Su di un altro binario, su un registro per certi versi opposto e parallelo, si snoda il cammino di ricerca interiore del vate D’Annunzio. Senza soffermarsi sull’ansia dissacratoria dello scrittore, sul suo edonismo, estetismo, panismo, soluzioni che tutte conducono ad un esigente materialismo, la dimensione spirituale è presente nella vita del Pescarese, certo più verso la fine della sua esistenza, quando i richiami della fede materna, saranno più vividi, per la paura della morte, precedentemente affrontata con spavalderia. In comune con Gozzano c’è l’attrazione per San Francesco, non tanto il mistico, quanto il “combattente” che si reca a Damietta per convertire il sultano, “il poeta” del Cantico delle creature, da lui chiamato l’“Orfeo cristiano”, del quale riprende il verso nella formula della lode, né La sera fiesolana: “Laudata sii pel tuo viso di perla / o sera”. I richiami a Francesco d’Assisi sono però numerosi: la notte tra il 4 e il 5 ottobre 1917, (anniversario della morte del Santo), bombarda la base navale di Cattaro; trasforma la sua residenza a Gardone Riviera, in una sorta di convento; acceso dal misticismo di Francesco, si dichiara terziario francescano… Vorrei però concludere il collegamento tra D’Annunzio e la fede, con un documento poco noto, la sua lettera a Padre Pio, del 28 novembre 1924, ritrovata nel suo archivio del Vittoriale, giunta a destinazione solo nel 1955 (sic!), come dichiarò l’assistente del Santo di Pietrelcina, padre Gerardo Di Flumeri. Questo il testo; “Mio fratello…mi è testimonianza della tua purità e del tuo acume di Veggente, l’aver consentito ad un colloquio fraterno con colui che non cessa di cercare coraggiosamente sé medesimo…Già conosco il pregio della tua anima, Padre Pio e son certo che Francesco ci sorriderà…Ave. Pax et bonum. Malum et pax”. Certamente l’incontro non avvenne e forse anche questa lettera fu un “fervente” esercizio letterario, un mistico desiderio, una “contraffazione” che esprimeva un desiderio.

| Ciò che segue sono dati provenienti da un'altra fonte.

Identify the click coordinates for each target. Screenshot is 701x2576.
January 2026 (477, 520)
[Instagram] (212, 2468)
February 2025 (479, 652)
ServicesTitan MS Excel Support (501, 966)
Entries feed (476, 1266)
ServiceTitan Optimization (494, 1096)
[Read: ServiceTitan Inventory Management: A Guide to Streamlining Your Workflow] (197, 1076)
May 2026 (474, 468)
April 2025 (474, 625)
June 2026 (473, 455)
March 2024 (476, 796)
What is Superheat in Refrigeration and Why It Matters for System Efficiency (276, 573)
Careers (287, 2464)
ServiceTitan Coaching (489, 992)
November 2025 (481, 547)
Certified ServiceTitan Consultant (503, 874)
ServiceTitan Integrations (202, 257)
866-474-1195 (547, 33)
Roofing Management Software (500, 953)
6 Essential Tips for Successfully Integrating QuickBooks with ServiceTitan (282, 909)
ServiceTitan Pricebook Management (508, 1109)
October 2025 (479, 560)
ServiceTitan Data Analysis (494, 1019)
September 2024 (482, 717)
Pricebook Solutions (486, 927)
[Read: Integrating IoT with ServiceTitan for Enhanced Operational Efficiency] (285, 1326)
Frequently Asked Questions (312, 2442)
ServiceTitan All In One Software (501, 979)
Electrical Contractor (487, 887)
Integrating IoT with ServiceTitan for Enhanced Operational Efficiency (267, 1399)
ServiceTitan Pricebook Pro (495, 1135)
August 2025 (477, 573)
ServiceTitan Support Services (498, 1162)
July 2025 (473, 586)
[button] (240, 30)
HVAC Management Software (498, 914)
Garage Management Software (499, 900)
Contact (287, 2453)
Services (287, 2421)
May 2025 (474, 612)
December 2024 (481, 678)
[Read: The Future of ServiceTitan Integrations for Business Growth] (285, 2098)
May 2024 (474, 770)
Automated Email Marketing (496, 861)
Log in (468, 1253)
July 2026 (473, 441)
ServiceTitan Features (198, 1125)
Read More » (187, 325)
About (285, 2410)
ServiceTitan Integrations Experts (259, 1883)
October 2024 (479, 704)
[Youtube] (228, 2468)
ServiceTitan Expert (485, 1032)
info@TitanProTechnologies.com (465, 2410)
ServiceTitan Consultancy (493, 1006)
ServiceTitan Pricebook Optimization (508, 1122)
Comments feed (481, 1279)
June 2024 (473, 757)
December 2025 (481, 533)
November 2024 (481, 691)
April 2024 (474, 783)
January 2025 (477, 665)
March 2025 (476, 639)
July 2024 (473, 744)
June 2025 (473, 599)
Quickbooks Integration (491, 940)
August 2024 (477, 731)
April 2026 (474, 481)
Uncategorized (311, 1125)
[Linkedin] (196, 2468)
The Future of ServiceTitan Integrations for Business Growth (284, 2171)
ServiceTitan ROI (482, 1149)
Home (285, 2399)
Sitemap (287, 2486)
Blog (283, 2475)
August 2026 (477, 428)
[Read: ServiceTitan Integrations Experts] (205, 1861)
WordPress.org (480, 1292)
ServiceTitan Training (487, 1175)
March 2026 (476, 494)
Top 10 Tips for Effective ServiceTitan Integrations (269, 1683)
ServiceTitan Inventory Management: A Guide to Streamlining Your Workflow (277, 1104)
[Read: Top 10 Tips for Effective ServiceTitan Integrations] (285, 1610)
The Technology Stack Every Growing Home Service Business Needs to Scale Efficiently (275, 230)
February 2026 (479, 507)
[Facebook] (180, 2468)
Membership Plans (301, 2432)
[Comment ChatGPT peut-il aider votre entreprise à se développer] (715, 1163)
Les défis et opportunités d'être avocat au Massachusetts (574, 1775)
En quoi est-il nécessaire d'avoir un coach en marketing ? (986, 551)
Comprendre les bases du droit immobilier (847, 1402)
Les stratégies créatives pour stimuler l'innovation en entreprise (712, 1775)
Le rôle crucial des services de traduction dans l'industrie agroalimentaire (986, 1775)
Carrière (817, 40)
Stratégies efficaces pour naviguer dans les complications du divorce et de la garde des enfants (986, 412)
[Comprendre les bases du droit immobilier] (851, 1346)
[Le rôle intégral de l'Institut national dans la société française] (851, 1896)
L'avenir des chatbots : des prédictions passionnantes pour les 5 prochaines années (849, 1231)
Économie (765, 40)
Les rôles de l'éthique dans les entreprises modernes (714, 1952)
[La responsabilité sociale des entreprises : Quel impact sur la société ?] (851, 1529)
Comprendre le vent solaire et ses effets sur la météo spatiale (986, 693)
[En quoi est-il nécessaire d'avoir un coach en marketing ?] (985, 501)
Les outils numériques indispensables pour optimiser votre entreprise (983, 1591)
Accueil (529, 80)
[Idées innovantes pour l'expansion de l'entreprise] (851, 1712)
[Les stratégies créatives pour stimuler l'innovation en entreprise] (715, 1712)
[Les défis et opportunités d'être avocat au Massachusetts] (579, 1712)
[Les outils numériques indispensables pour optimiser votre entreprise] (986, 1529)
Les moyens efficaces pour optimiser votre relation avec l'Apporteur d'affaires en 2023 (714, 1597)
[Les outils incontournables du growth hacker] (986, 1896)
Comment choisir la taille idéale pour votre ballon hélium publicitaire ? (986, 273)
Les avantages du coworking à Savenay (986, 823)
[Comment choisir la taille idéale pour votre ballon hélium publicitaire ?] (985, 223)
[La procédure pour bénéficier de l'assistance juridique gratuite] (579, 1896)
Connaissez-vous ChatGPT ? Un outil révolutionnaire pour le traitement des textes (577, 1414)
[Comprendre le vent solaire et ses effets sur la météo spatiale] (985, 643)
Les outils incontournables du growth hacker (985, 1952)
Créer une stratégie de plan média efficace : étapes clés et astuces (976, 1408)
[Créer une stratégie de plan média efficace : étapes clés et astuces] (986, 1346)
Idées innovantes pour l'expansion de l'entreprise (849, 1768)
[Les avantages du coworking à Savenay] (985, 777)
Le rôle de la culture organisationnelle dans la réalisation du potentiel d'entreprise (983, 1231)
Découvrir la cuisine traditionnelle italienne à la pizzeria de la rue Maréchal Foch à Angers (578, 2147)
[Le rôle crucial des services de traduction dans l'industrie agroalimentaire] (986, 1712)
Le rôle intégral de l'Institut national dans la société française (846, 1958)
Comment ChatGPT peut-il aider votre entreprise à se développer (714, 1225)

Gozzano e D’Annunzio, due scrittori, ma in fondo due uomini come noi, alla ricerca di qualcosa che desse un senso alla vita, a volte cercato e trovato al termine dell’esistenza, quando le certezze materiali vengono meno…

Mi sembra coerente, a questo punto, concludere come ho iniziato, con la seconda parte della frase di Thomas Merton sulla fede: “… E’ oscura per il nostro spirito, perché oltrepassa infinitamente la sua debolezza”.